◆ **Schriftelijke opdracht**
Tot welke datum loopt volgens de beschikking hieronder de machtiging tot uithuisplaatsing?

◆ **Bron**
De te ontvangen antwoorden dienen zo mogelijk onderbouwd te worden met concrete gegevens. Indien het toekomstperspectief bij ouders of één van hen zal komen te liggen is het van belang op welke wijze ouders of één van hen hulp zal worden geboden.
De kinderrechter acht het van belang dat zo spoedig mogelijk wordt gestart met het onderzoek en dat dit onderzoek voor de afloop van de (voorlopige) ondertoezichtstelling afgerond zal zijn. Verder is het van belang dat het contact tussen vader en [minderjarige] met regelmaat zal plaatsvinden.
De kinderrechter komt op grond van de overgelegde stukken en hetgeen tijdens de zitting naar voren is gebracht tot de conclusie dat het in het belang van de verzorging en opvoeding van [minderjarige] is om [minderjarige] gedurende het onderzoek uithuis te plaatsen in een neutraal pleeggezin. De kinderrechter zal het verzoek toewijzen voor de duur van de voorlopige ondertoezichtstelling.
- verleent machtiging tot uithuisplaatsing van de minderjarige in een voorziening voor verblijf pleegouder 24 uurs, zoals bedoeld in het indicatiebesluit d.d. 10 maart 2011, kenmerk B-CAM-XWQLZ, met ingang van 12 maart 2011 voor de duur van de voorlopige ondertoezichtstelling, te weten tot 22 mei 2011;
- Gelast de Raad onderzoek te doen naar de vragen zoals deze geformuleerd zijn in onderdeel 2 van deze beschikking;
- verklaart deze beslissing uitvoerbaar bij voorraad;
Deze beslissing is gegeven door mr. E.A.A. van Kalveen, kinderrechter, en ter openbare terechtzitting van 10 maart 2011 uitgesproken in tegenwoordigheid van S.M. Domburg, griffier.

◆ **Gegevens**
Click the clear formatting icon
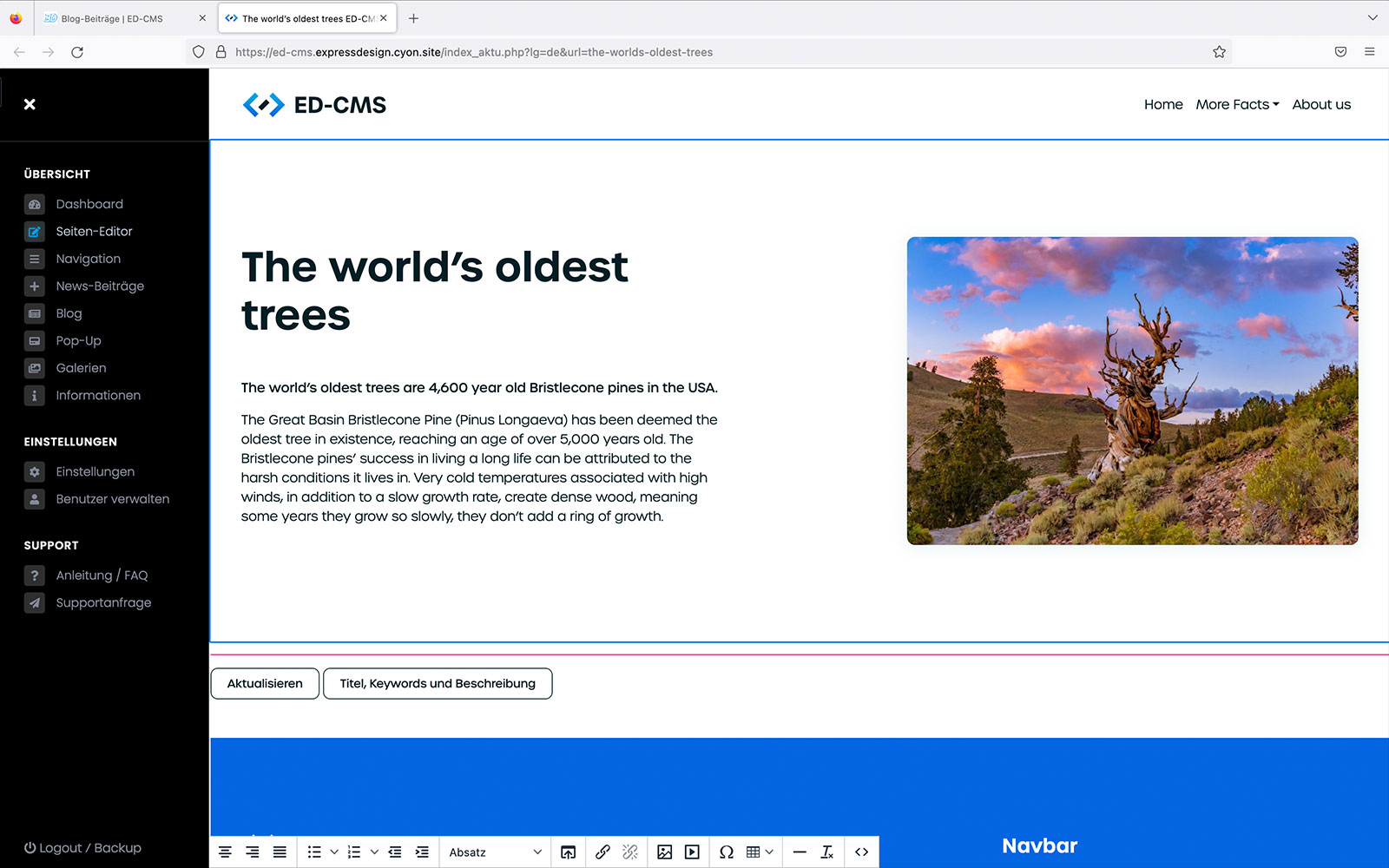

--

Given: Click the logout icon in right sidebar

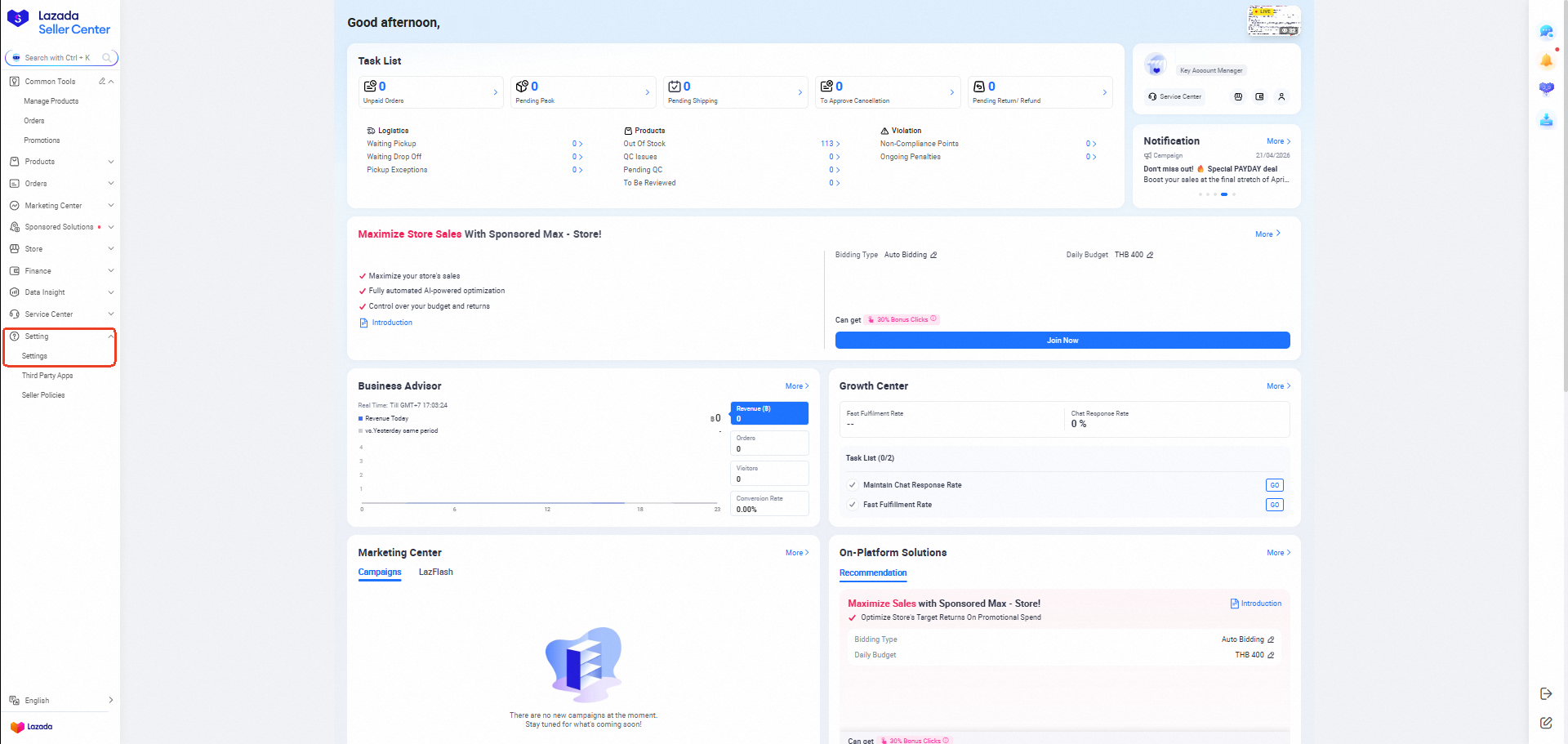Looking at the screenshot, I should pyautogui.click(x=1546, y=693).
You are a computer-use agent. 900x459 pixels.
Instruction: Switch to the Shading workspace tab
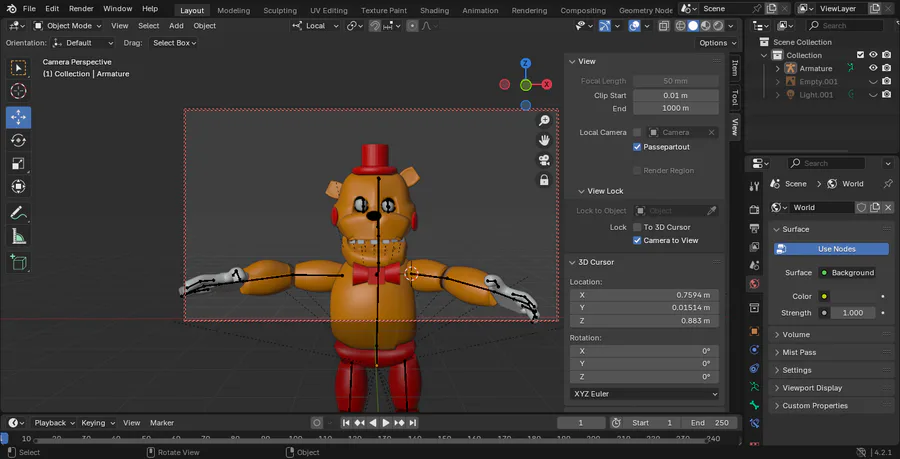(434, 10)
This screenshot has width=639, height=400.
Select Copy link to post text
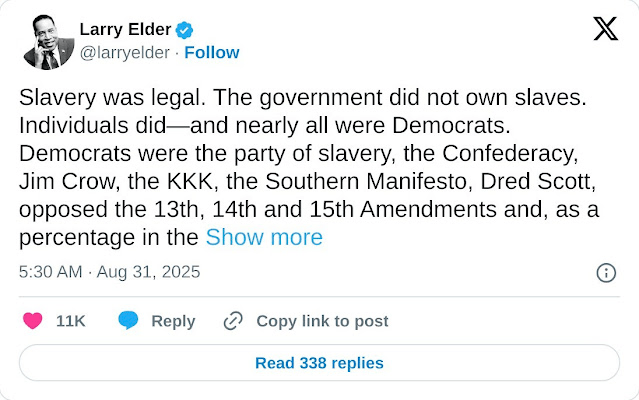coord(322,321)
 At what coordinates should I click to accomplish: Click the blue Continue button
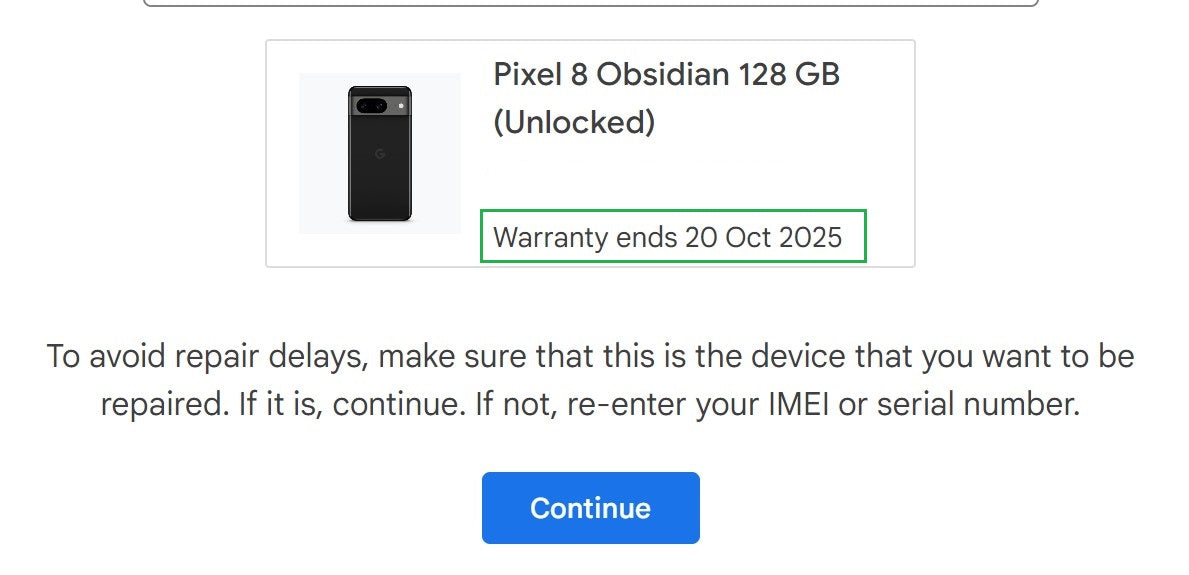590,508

...

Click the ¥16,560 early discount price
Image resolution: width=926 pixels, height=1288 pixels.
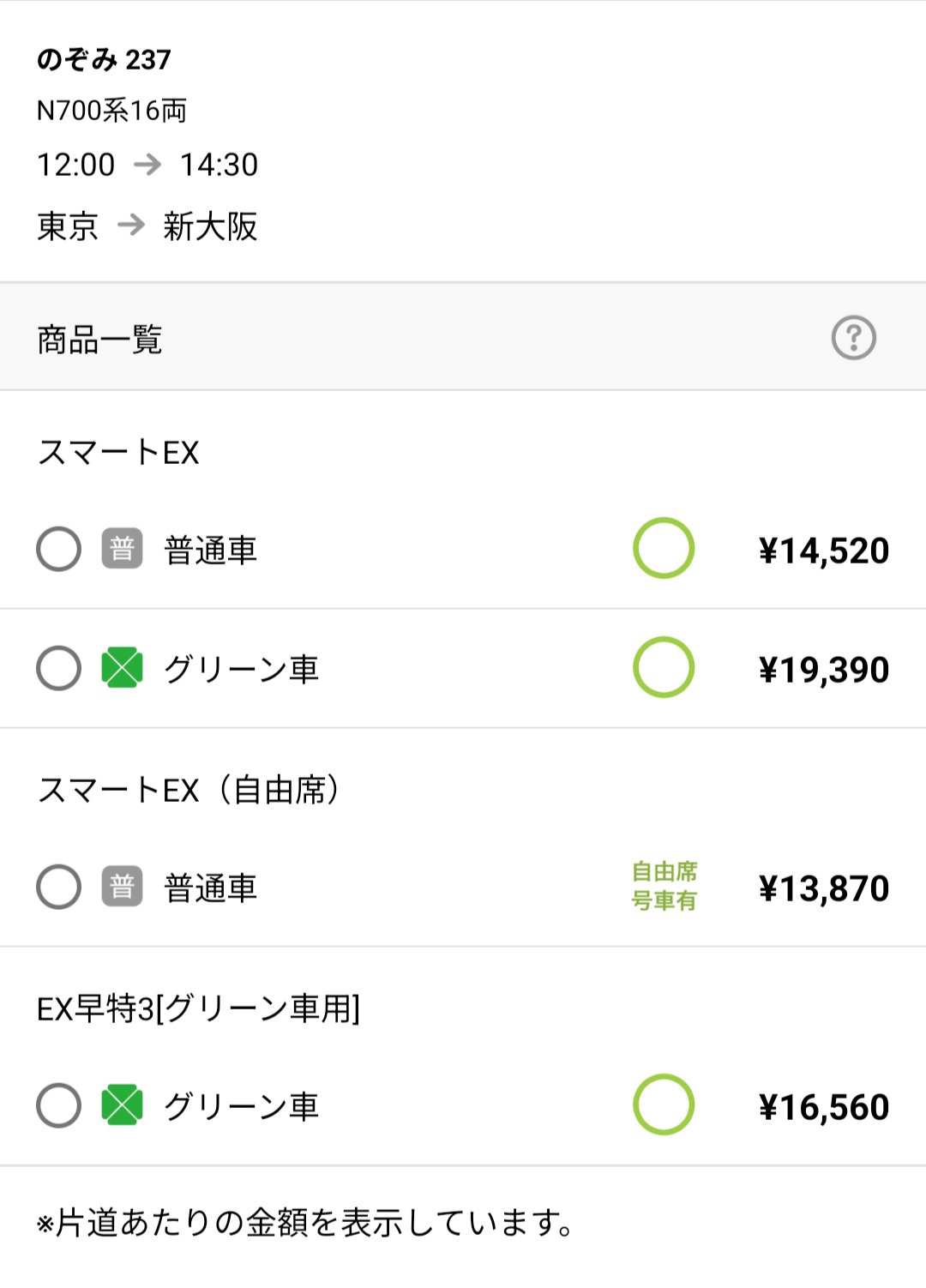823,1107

◆ **Oplossing**
Tot 22 mei 2011.